P.S. A Note on Caricatures
I would urge careful Reformed theologians who regard these critiques as caricatures to refocus their efforts on correcting those who perpetuate the dominant aberrations, rather than denying that they do so.
Yes, it is all truly difficult to understand, it seemed to me that Jesus died on the cross to prove that the soul was eternal by coming back in three days,
this opened the door to salvation by our embracing of Gods commandments and not acquiring any more karma so that we do not have to return for another life,
as we sow what we reap the balance is maintained, Jesus is just another of God's Avatars just like Krishna to teach humanity,
rather than trying to read into or decipher what was meant, we should pay attention to what happened and take that as it was,
the duality of the material and the spiritual must be realized, our 3-dimensional existences are just the training grounds for our souls and until we know this we will continue to return and learn.

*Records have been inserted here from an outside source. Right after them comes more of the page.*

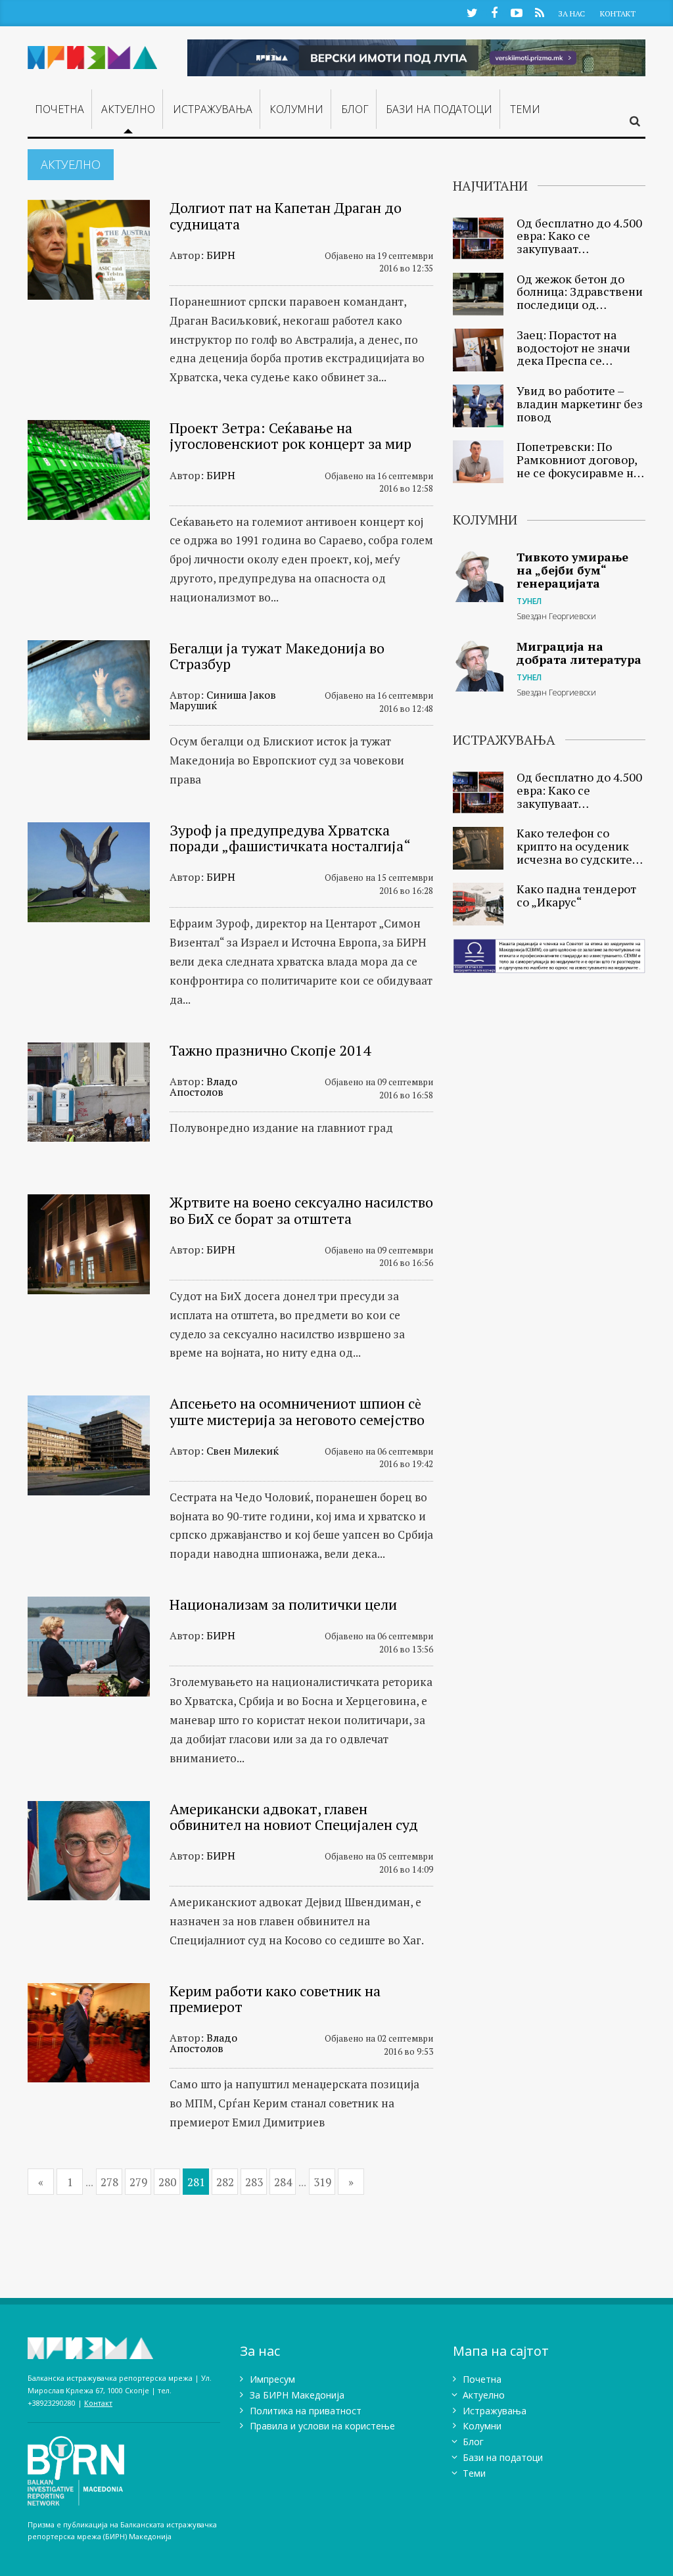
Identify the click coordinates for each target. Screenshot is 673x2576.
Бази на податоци (439, 109)
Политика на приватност (305, 2410)
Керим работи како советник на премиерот (275, 1998)
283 (254, 2182)
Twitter (472, 12)
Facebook (494, 12)
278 (109, 2182)
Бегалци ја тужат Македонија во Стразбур (277, 655)
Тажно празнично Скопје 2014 (270, 1050)
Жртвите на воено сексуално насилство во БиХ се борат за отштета (301, 1209)
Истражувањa (212, 109)
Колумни (296, 109)
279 (138, 2182)
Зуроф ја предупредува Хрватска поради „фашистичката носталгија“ (290, 837)
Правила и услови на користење (322, 2426)
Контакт (618, 13)
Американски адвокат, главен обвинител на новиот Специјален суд (294, 1816)
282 (225, 2182)
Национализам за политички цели (283, 1604)
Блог (355, 109)
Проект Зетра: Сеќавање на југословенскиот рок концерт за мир (290, 435)
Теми (525, 109)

Posted by: Lance | June 30, 2020 at 03:42 PM
The entire Old Testament is full of examples of sacrifices that were “required”y God because God said so. Jesus said He willingly gave up His life, voluntarily. The idea of Christ as a once and for all sacrifice, is not in a vacuum. Although I can appreciate your desire to protect against heresy, I don’t see (unless I’m missing something) a biblical alternative being presented here (at least in this post). To me this is another attempt to retract from any image of a potentially violent God, than an actual exegetical response to a strong biblical theme of sacrifice as a necessity. Bless you and I appreciate any responses you may be able to provide.